Trovare un solo favorito è complesso, proprio per la particolarità di una gara apertissima a colpi di scena e incerta fino alla bandiera a scacchi. A scattare dalla pole position in questa edizione sarà Ed Carpenter: si tratterà della terza partenza dal palo, in una gara che non è mai riuscito a vincere (miglior risultato un quinto posto). Questo potrebbe essere l’anno giusto, non solo per lui (che ha assicurato di aver imparato tanto dalla prima volta in cui si è trovato in pole ad Indy) ma anche per la sua squadra, di cui è fondatore e proprietario dal 2012, partecipando alla Indycar Series ma gareggiando solo sugli ovali (Luca Filippi ha corso per lui sui circuiti stradali, nel 2015, anno in cui la squadra si chiamava CFH Racing). in settima posizione, infatti, partirà Danica Patrick, che a 36 anni ha scelto proprio la 500 Miglia di Indianapolis come ultima gara della carriera.

Resta però il team Penske quello da battere.
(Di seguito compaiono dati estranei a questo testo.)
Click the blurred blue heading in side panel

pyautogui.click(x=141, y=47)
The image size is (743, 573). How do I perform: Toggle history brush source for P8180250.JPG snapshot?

Carpenter, infatti, ha fatto da guastafeste, perché la prima fila poteva essere tutta della squadra della Carolina del Nord: in seconda posizione, infatti, partirà Simon Pagenaud, protagonista della Indycar Series negli ultimi due anni (vittoria nel 2016, secondo nel 2017), ma mai ad Indianapolis; accanto a lui, invece, ci sarà Will Power, vincitore del GP che si tiene all’interno (e su parte) dell’ovale (ripercorrendo la pista prima utilizzata dalla F1), che tradizionalmente si corre il sabato che precede di due settimane la 500 Miglia. Non solo, l’australiano l’ha vinta anche nel 2015 e lo scorso anno, ma non è poi mai riuscito a ripetersi nella gara più famosa (secondo nel 2015).

Il terzo pilota del team Penske apre la seconda fila ed è Josef Newgarden: è il campione in carica della Indycar Series e il leader dell’attuale classifica, ma nella 500 Miglia questo conterà praticamente zero, perché si tratta di una gara che fa storia a sé. Lo sa bene il francese Sebastien Bourdais, protagonista della stagione (è terzo in classifica) e soprattutto Alexander Rossi, altro ex pilota di F1 presente, che due anni fa scioccò il mondo vincendo ad Indy da rookie. Quest’anno, però, partirà 32°.

In sesta posizione, invece, Spencer Pigot, mentre per trovare i primi ex vincitori della gara bisogna arrivare fino all’ottava, dove troviamo in sequenza Helio Castroneves, Scott Dixon e Tony Kanaan. Il pilota del team Penske lo scorso anno terminò in seconda posizione ma ha vinto tre volte ad Indy (l’ultima nel 2009). Ci riproverà quest’anno, quindi, proprio come l’australiano e l’altro brasiliano, tutti e tre clienti scomodissimi in una gara del genere.

Altri piloti da tenere in particolare attenzione, poi, ci sono Ryan Hunter-Reay, che scatterà dalla quinta fila, e il giapponese Takuma Sato, che apre la sesta fila e che è chiamato alla riconferma, dopo che nel 2017 ha approfittato del caos finale per diventare il primo asiatico a trionfare sull’ovale più famoso del mondo. Da segnalare, infine, l’assenza di James Hinchcliffe, che non è riuscito a qualificarsi mancando il primo giro (subito dopo la pioggia) e cedendo nel secondo per un problema alla vettura.